In his interview with “60 Minutes,” Rubio, a Florida Republican who is the vice-chairman of the Senate Intelligence Committee, said that colleagues are mixed in how to respond to such sightings ahead of a highly anticipated Defense Department report due next month that is supposed to provide new information on the subject.

(Video: Fox News)

That said, he also urged his fellow elected leaders to take the issue more seriously.

“Some of my colleagues are very interested in this topic and some kinda, you know, giggle when you bring it up.
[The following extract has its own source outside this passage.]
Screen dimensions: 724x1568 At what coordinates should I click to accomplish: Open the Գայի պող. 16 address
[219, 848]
But I don’t think we can allow the stigma to keep us from having an answer to a very fundamental question,” he said, adding that no matter where the mysterious craft are coming from — a rival power or from another civilization — they are violating U.S. airspace and coming into close proximity with American military assets with impunity.
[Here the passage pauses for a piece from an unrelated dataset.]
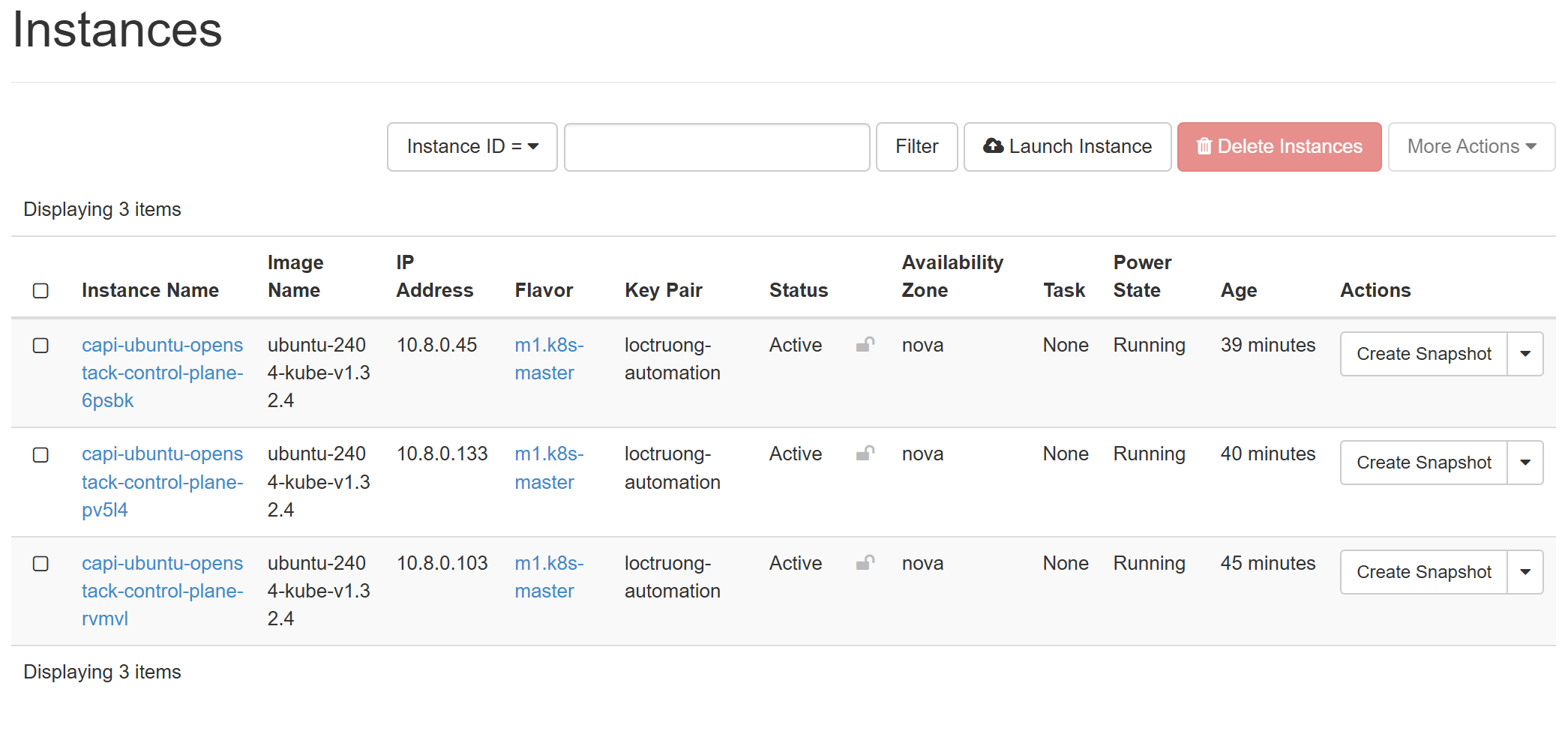Click the Filter button
Viewport: 1568px width, 746px height.
pyautogui.click(x=916, y=147)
As such, he said the U.S. needed to put more resources into finding out more about them.

“I want us to take it seriously and have a process to take it seriously,” he told the newsmagazine. “I want us to have a process to analyze the data every time it comes in. That there be a place where this is cataloged and constantly analyzed until we get some answers.”

He added: “Maybe it has a very simple answer. Maybe it doesn’t.”
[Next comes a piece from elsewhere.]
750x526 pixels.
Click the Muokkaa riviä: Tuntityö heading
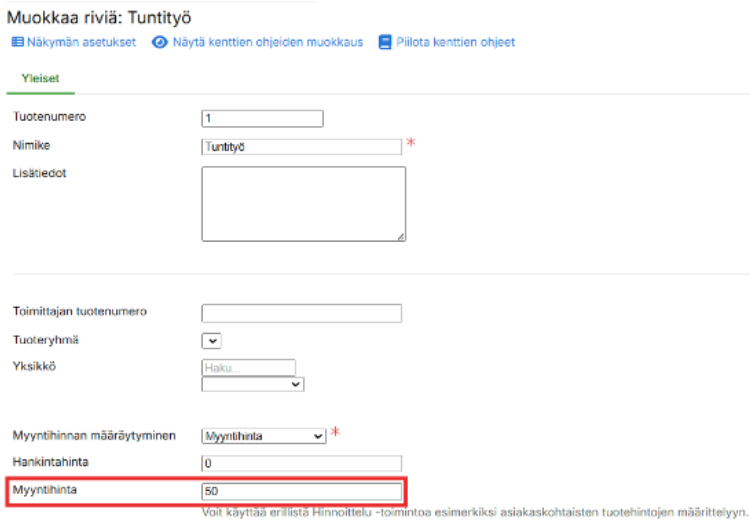(100, 17)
Rogan told Carlson that the Office of Naval Intelligence is the lead agency handling data collection and analysis on various sightings, many of which have been witnessed and tracked by U.S. Navy pilots, warships, and nuclear-powered ballistic missile subs.

When he was acting chair of the Senate Intelligence Committee in December, the Florida Republican called on the Pentagon to declassify UAP reports. As a result of his efforts, the Pentagon’s UAP Task Force was given until June to produce a report on its findings.

In a recent interview, Luis Elizondo, a career U.S. intelligence officer who once ran the Defense Department’s Advanced Aerospace Threat Identification Program which was established by former Senate Majority Leader Harry Reid (D-Nev.) in 2013, called the absence of more information regarding UAP sightings an intelligence failure beyond the scale of the Sept. 11, 2001, terrorist attacks.

“Let’s just go down the rabbit hole here for a second and let’s just assume this is some sort of adversarial or foreign technology that, several decades now, has managed to leapfrog us and evade all 18 members of the intelligence community despite our best human intelligence, signals intelligence, imagery intelligence…that would be an intelligence failure that would eclipse just about anything else this country has ever faced, especially if this has occurred for decades,” Elizondo told the New York Post earlier this month.

Rubio, like Elizondo, has access to most if not all of the classified data on the sightings, which makes his warning about taking it seriously even more significant.

“Imagine a technology that can do 6-to-700 g-forces, that can fly at 13,000 miles an hour, that can evade radar and that can fly through air and water and possibly space,” Elizondo told “60 Minutes.”

“And oh, by the way, has no obvious signs of propulsion, no wings, no control surfaces and yet still can defy the natural effects of Earth’s gravity. That’s precisely what we’re seeing,” he added.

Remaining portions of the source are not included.